Keeping Cats From Splashing Water



It 's a good movie, The Reader . Full of pain, but worth it to see it. It 'a European film in the end, even if the Weinstein brothers of touch U.S. becomes evident at times perhaps a little' too pathetic. But there is no superficiality, ever. There are questions however, and doubts, and Rovelli, the screenplay is not original (the film is based on the novel by Bernhard Schlink), while the characters are well defined and very believable, despite the "excesses" of the emotional subject, which is However great, exciting, pure and unrelenting drama, without repair or redemption in the end.
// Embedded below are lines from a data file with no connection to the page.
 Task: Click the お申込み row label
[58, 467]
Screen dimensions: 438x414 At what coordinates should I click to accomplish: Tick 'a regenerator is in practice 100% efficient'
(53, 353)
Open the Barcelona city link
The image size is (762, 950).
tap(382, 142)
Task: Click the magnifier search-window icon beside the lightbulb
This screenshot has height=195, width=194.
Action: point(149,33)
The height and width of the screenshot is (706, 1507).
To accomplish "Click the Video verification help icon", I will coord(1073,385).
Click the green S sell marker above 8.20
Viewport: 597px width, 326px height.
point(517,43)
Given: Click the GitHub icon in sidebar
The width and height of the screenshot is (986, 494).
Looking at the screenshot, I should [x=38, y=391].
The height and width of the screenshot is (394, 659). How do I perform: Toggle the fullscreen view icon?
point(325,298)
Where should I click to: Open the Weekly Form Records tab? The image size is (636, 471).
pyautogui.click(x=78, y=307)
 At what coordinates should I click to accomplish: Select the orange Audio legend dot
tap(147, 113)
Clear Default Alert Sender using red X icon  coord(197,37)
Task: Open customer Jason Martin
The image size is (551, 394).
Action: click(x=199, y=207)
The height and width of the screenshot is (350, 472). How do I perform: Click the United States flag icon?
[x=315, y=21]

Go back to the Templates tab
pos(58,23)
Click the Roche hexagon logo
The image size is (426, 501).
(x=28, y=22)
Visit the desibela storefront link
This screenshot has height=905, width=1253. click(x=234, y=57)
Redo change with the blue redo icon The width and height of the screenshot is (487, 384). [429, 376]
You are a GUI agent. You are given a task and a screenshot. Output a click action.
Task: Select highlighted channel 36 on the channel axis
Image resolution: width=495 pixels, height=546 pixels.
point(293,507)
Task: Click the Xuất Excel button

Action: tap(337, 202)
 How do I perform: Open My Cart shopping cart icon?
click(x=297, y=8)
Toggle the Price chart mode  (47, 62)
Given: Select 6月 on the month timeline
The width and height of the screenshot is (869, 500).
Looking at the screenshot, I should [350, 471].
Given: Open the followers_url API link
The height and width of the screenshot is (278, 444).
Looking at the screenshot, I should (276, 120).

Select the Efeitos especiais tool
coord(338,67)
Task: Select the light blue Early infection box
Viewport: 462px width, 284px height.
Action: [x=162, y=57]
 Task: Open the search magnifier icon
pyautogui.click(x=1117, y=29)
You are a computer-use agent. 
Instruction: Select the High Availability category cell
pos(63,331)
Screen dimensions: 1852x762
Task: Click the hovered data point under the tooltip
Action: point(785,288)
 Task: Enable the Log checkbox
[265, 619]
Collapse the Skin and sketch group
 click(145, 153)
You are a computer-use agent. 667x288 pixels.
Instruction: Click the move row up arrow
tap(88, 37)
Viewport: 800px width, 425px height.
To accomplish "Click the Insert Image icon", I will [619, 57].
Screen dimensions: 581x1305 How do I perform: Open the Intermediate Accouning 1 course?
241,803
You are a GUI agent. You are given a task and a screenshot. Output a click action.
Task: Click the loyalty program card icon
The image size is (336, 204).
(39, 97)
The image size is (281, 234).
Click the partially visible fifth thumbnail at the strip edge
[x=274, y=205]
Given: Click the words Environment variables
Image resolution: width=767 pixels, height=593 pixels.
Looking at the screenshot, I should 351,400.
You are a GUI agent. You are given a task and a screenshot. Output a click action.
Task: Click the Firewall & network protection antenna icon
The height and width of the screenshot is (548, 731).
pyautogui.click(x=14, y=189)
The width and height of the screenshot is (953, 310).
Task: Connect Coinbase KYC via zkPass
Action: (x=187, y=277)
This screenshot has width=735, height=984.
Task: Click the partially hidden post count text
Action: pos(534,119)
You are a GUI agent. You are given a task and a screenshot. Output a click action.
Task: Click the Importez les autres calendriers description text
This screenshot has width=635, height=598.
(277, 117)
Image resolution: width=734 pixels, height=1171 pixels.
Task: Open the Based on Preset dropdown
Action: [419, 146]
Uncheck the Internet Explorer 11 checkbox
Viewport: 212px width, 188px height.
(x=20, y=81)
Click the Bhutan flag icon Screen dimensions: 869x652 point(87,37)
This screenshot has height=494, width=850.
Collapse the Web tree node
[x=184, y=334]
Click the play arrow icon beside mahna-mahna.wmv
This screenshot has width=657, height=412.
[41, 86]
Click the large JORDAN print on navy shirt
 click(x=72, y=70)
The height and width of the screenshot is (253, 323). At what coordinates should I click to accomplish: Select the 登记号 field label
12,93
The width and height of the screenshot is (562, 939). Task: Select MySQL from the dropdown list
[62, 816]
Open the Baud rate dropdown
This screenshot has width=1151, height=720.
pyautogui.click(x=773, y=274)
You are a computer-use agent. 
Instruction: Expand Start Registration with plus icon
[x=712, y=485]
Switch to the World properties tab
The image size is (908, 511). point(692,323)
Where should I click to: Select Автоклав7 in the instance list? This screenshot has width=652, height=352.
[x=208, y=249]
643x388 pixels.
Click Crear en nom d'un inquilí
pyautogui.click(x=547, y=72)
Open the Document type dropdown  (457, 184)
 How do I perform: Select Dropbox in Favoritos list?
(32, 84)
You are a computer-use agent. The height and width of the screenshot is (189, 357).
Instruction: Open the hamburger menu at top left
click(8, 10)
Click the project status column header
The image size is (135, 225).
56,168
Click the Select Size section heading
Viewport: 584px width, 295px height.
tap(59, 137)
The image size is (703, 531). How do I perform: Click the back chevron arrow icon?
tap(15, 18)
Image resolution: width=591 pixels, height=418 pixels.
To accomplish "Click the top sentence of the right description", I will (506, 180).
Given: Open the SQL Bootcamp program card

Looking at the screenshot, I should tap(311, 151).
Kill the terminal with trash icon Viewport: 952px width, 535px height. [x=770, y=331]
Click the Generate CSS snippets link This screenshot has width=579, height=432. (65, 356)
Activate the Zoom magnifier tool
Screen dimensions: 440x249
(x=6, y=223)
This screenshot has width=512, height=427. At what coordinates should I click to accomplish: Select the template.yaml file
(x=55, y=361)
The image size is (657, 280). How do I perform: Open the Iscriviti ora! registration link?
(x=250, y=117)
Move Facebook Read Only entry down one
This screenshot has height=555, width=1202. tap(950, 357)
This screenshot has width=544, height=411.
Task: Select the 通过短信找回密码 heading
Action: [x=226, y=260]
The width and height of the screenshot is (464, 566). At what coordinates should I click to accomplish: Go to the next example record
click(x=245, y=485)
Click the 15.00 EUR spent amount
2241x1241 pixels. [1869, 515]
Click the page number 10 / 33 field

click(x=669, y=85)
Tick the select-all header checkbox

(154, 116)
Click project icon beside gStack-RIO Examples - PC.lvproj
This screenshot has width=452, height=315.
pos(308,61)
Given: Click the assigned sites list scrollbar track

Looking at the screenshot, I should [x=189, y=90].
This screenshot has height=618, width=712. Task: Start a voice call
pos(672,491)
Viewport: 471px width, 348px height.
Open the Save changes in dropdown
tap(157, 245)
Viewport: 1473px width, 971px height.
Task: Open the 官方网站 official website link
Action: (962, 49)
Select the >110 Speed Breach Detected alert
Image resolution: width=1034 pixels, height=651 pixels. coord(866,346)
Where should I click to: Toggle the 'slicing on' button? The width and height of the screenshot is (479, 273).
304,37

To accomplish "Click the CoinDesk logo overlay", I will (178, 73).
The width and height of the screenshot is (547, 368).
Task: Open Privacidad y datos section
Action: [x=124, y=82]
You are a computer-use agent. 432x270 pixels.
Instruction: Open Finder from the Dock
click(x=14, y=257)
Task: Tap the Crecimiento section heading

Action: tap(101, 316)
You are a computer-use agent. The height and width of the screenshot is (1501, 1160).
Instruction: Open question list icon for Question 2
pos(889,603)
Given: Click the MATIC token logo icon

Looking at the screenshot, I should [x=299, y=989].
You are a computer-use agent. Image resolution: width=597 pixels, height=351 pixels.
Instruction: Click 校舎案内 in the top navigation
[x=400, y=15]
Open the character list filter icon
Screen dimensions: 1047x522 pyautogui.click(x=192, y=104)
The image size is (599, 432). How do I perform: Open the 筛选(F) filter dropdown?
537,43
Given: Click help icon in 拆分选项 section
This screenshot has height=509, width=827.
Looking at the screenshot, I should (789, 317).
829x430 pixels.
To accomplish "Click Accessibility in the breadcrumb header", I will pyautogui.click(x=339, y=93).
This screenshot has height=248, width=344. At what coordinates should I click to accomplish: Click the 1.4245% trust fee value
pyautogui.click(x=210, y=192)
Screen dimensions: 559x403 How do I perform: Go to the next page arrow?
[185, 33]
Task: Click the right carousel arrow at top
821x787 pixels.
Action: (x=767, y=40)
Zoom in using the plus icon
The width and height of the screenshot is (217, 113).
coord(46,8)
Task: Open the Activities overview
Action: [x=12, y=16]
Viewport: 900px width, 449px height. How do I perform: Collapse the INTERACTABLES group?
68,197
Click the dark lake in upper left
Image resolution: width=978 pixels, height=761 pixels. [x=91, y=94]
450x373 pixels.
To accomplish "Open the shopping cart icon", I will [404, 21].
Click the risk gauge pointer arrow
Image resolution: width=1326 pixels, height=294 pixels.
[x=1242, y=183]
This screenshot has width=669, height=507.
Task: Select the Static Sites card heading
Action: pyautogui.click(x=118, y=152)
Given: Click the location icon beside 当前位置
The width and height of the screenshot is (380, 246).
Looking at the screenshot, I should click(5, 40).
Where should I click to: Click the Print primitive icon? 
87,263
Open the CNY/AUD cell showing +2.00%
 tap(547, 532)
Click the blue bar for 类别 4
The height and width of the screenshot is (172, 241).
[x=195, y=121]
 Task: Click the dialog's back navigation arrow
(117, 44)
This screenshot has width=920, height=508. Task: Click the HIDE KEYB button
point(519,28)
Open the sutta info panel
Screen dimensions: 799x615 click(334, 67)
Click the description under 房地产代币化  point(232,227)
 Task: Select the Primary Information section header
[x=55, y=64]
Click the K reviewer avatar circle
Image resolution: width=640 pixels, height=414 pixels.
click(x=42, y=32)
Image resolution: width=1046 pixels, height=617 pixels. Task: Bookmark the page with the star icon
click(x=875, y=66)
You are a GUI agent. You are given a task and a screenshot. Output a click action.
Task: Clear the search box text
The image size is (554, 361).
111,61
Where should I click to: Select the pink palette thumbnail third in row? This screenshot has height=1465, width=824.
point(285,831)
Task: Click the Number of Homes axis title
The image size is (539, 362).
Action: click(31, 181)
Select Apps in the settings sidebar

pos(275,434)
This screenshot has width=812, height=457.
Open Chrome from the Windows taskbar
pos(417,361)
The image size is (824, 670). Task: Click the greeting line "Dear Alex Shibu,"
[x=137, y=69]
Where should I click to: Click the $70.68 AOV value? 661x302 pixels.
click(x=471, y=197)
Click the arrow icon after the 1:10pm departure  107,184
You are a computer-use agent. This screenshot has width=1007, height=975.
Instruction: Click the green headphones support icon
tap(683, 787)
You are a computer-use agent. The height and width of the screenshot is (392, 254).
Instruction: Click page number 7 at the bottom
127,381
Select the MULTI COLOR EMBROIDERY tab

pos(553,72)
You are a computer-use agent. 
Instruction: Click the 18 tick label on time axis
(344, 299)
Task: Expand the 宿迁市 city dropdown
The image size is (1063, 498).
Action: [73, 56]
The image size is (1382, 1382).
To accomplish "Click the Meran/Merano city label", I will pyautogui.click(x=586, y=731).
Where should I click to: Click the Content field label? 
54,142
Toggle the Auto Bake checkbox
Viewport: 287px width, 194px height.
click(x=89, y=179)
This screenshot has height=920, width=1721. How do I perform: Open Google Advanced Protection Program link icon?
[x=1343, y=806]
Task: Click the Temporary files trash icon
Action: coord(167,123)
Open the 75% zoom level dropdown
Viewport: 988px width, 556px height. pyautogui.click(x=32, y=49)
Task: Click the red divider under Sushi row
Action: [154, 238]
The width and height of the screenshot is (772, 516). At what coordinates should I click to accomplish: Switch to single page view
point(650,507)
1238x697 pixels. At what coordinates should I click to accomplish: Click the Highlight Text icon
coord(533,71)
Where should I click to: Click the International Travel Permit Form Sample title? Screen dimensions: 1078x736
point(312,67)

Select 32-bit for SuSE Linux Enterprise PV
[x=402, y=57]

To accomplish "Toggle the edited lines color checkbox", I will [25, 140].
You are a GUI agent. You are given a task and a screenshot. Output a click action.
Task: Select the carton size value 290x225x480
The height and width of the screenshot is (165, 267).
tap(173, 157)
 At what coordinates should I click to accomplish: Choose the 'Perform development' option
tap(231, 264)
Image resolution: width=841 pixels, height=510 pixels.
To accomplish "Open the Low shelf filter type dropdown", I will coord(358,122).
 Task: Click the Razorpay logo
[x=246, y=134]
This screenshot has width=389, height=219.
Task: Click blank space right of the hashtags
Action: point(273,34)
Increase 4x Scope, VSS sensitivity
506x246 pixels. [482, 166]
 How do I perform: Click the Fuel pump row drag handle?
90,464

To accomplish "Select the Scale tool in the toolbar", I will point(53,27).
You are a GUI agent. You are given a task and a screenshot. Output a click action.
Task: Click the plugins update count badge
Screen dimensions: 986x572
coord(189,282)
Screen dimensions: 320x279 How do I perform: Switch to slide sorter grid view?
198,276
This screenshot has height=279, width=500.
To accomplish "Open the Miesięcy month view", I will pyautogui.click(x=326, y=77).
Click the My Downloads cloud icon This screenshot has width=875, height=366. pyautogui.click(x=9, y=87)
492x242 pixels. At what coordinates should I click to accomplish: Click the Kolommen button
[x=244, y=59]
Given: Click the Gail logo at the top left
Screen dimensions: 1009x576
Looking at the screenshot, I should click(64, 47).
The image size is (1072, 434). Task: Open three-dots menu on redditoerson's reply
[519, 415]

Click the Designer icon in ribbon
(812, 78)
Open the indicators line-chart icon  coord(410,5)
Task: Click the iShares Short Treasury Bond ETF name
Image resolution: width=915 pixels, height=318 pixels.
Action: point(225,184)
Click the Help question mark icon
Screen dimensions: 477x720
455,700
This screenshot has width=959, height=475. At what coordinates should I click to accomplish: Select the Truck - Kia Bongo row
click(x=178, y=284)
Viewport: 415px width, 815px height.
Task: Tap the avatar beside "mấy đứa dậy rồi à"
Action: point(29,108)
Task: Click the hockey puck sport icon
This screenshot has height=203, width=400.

The forces are morality and history, love and compassion, but there shares are to be taken, nor more or less good and more or less bad. Simply the court there, but should be suspended, must remain so, as a matter of pure humanity. The Reader short forces you to ask hard but impossible to give an answer, and this is perhaps its greatest merit. Congratulations to all anyway: Stephen Daldry, director of English very good (he directed the unforgettable The Hours), the screenplay by David Hare (The Hours, which also was writer), photography by Roger Deakins and Chris Menges ; the ever brilliant Bruno Ganz; Kate Winslet and Ralph Fiennes, actors much 100% UK loved by me and other millions of people around the world, actors exceptional, among the best comedians on the planet today, although their performances here are, in fact, painful as ever (I would have preferred to win the Kate ' Oscar Revolutionary Road, that film is even more good, but the establishment has never been so revolutionary, and Mendes's film hurts too much to America in order to receive prizes of U.S.). The film is finally the production, posthumously, by Anthony Minghella and Sydney Pollack.